By querying a domain with large resource record sets (or RRsets) and trying to negatively cache a response, attackers can cause the Bind server to crash. The denial-of-service vulnerability threatens systems that use various versions of Bind 9 as a caching resolver. DNS systems use negative caching to improve resolution response time by preventing servers from looking up non-existent domains over and over.

“In this vulnerability, very large RRSIG RRsets included in a negative response can trigger an assertion failure that will crash named (Bind 9 DNS) due to an off-by-one error in a buffer size check,” read an advisory published by the Internet Systems Consortium, the group that maintains Bind.

The advisory continued:

The nature of this vulnerability would allow remote exploit. An attacker can set up a DNSSEC signed authoritative DNS server with large RRSIG RRsets to act as the trigger. The attacker would then find ways to query an organization’s caching resolvers for non-existent names in the domain served by the bad server, getting a response that would “trigger” the vulnerability.

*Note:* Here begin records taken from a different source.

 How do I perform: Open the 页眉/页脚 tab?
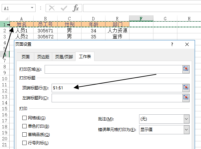point(64,57)
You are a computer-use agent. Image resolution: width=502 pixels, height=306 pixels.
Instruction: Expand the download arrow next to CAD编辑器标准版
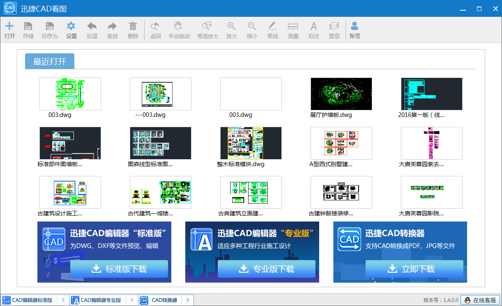(x=63, y=300)
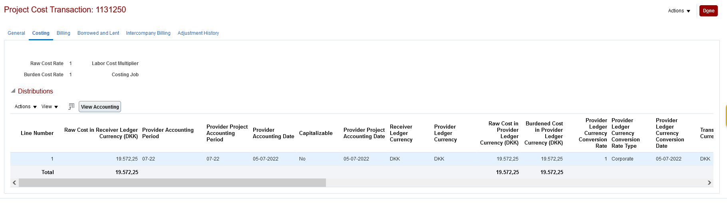This screenshot has width=727, height=216.
Task: Open the Distributions Actions dropdown
Action: click(x=26, y=107)
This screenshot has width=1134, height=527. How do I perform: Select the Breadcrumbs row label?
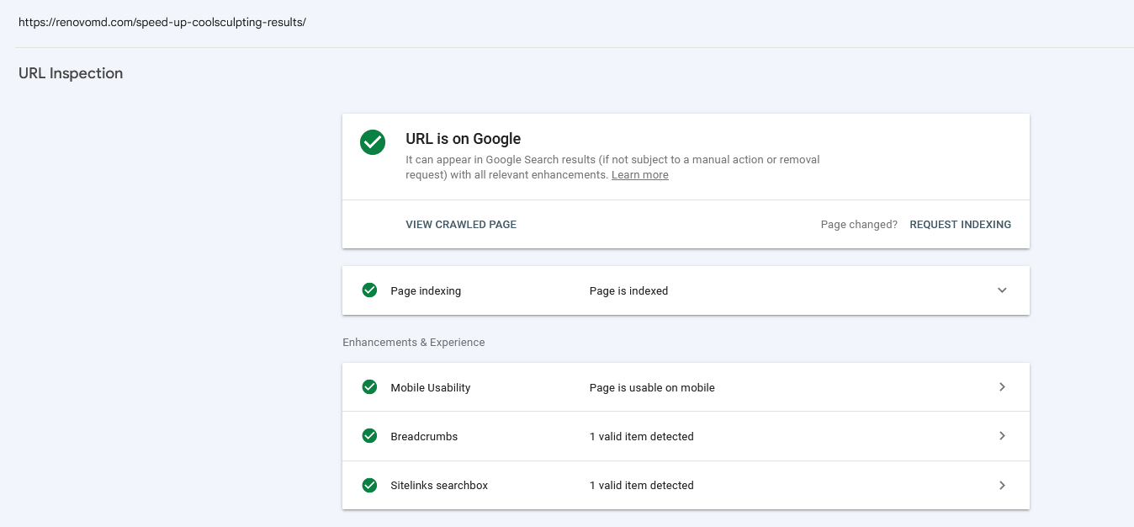[x=424, y=437]
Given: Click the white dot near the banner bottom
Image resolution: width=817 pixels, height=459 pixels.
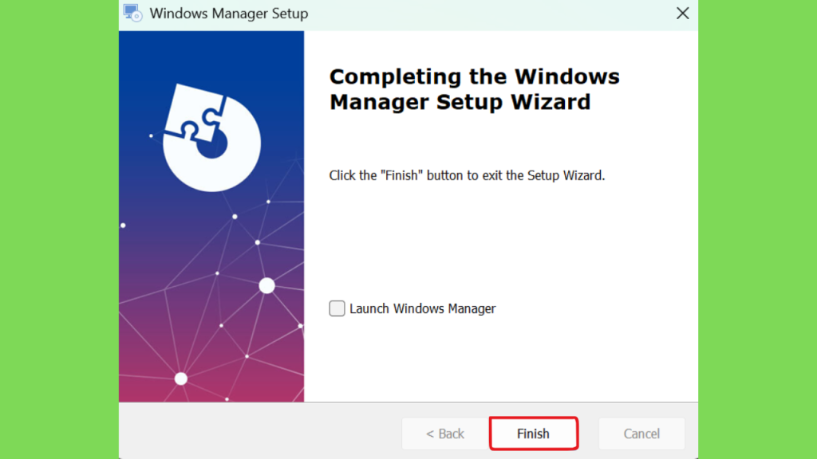Looking at the screenshot, I should 181,379.
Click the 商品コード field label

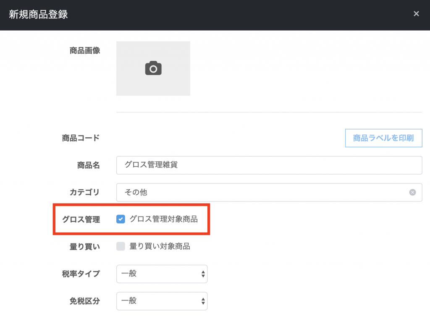pyautogui.click(x=81, y=138)
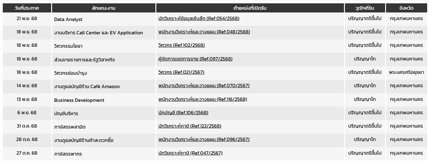Click the นักวิเคราะห์ภาษี (Ref.047/2567) link
This screenshot has height=165, width=429.
pos(190,153)

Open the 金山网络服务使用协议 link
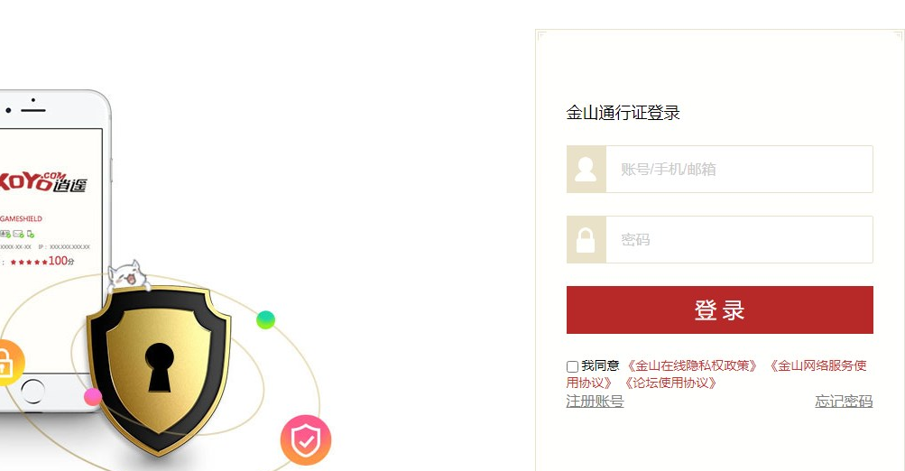716,374
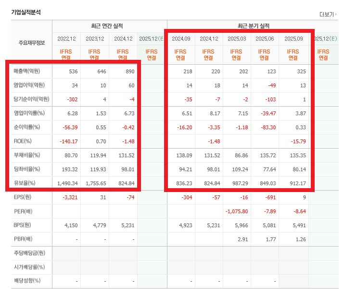
Task: Select the 2022.12 annual column header
Action: [x=66, y=39]
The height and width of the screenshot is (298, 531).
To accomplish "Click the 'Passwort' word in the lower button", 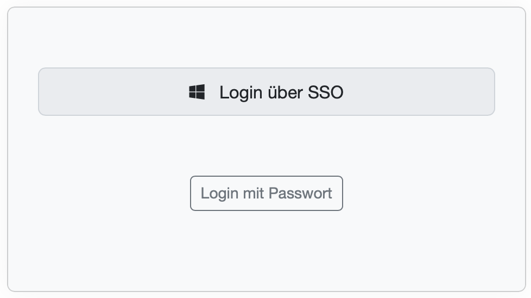I will pyautogui.click(x=300, y=193).
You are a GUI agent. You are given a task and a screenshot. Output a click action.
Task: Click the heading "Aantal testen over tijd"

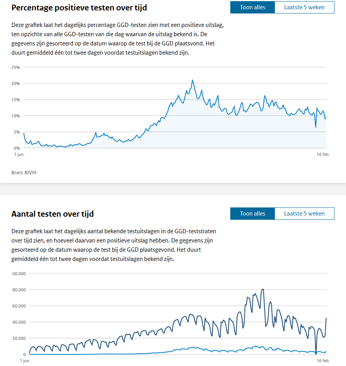pyautogui.click(x=53, y=214)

The attacker would require access to an organization’s caching resolvers; access to the resolvers can be direct (open resolvers), through malware (using a BOTNET to query negative caches), or through driving DNS resolution (a SPAM run that has a domain in the E-mail that will cause the client to perform a lookup).

The advisory urges users to upgrade to Bind 9.4-ESV-R4-P1, 9.6-ESV-R4-P1, 9.7.3-P1, or 9.8.0-P2, which are available here.

As a partial workaround, users can restrict the DNS caching resolver system.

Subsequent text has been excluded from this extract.